• Records for the exercise
+++
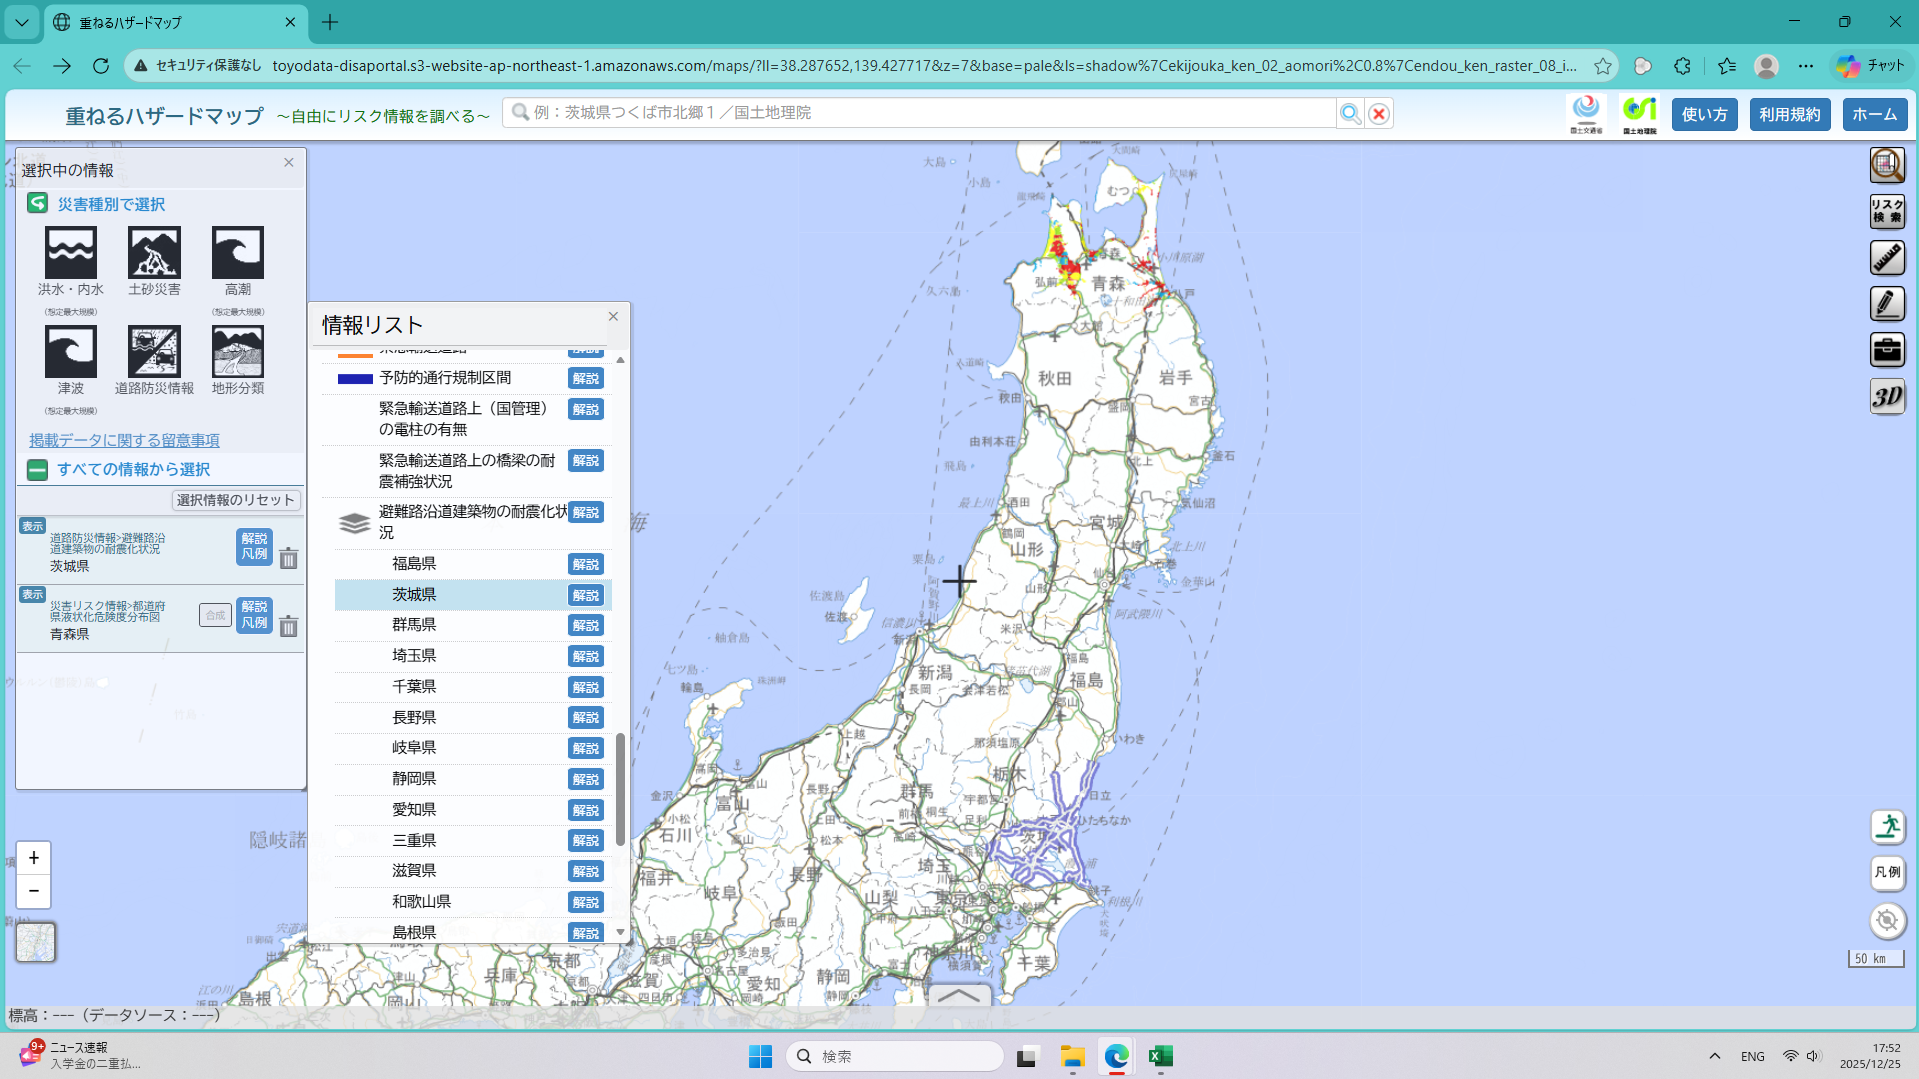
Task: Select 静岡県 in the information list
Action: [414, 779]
+++
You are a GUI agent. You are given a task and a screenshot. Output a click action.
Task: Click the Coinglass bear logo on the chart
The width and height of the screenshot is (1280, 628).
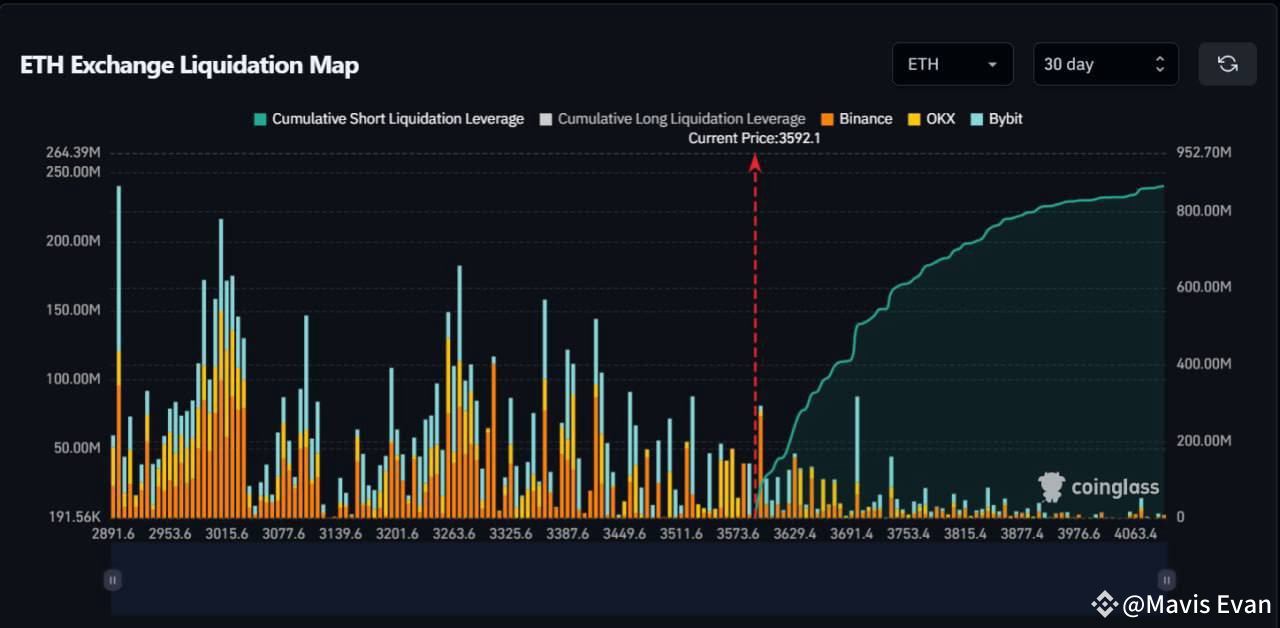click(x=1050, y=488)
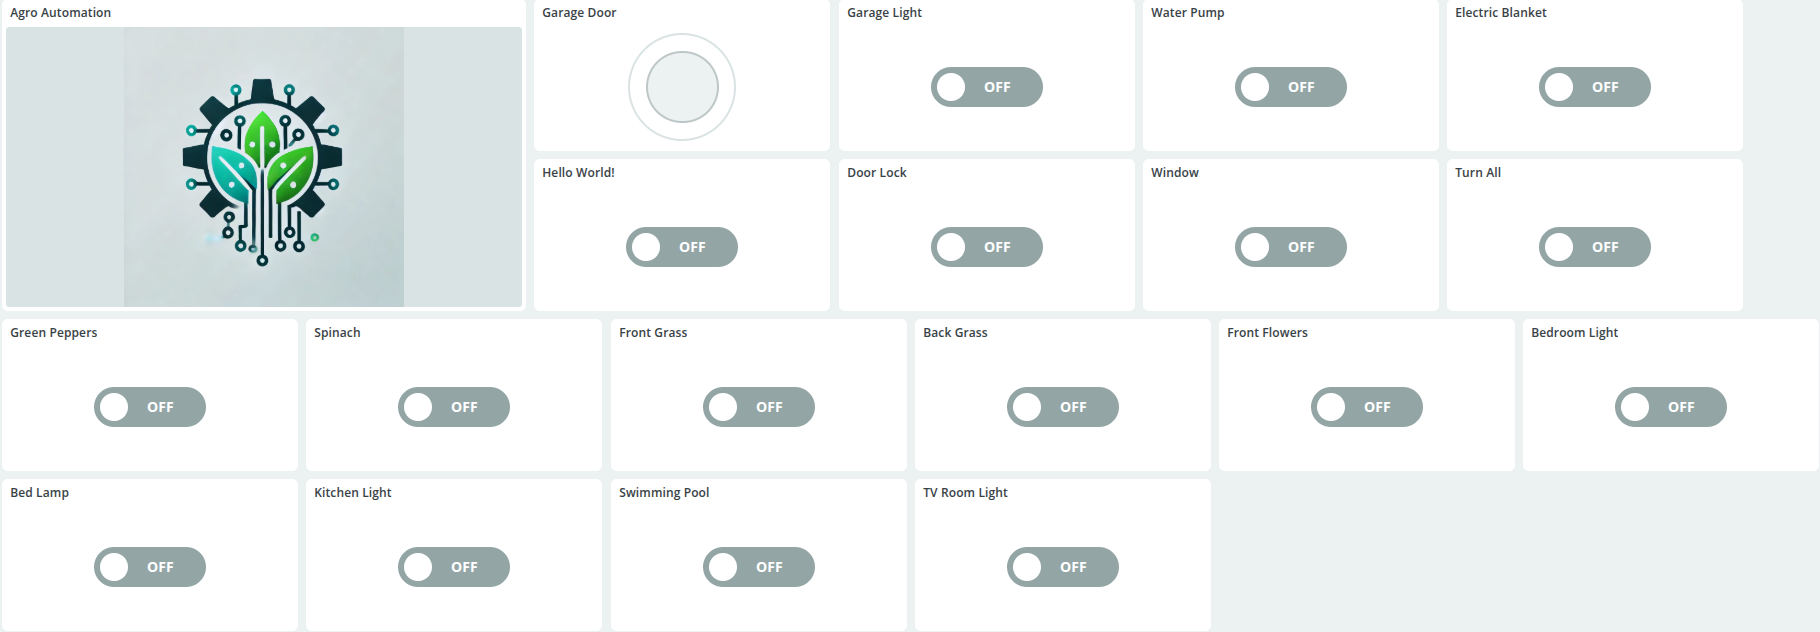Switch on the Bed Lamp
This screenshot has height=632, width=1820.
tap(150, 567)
+++
• Work instructions
Copy out only the lines above from the one with "You are a GUI" to the one with "Task: Click the", inclusive, exactly as they stand.

• Exercise response
You are a GUI agent. You are given a task and a screenshot. Output a click action.
Task: Click the Coinglass bear logo on the chart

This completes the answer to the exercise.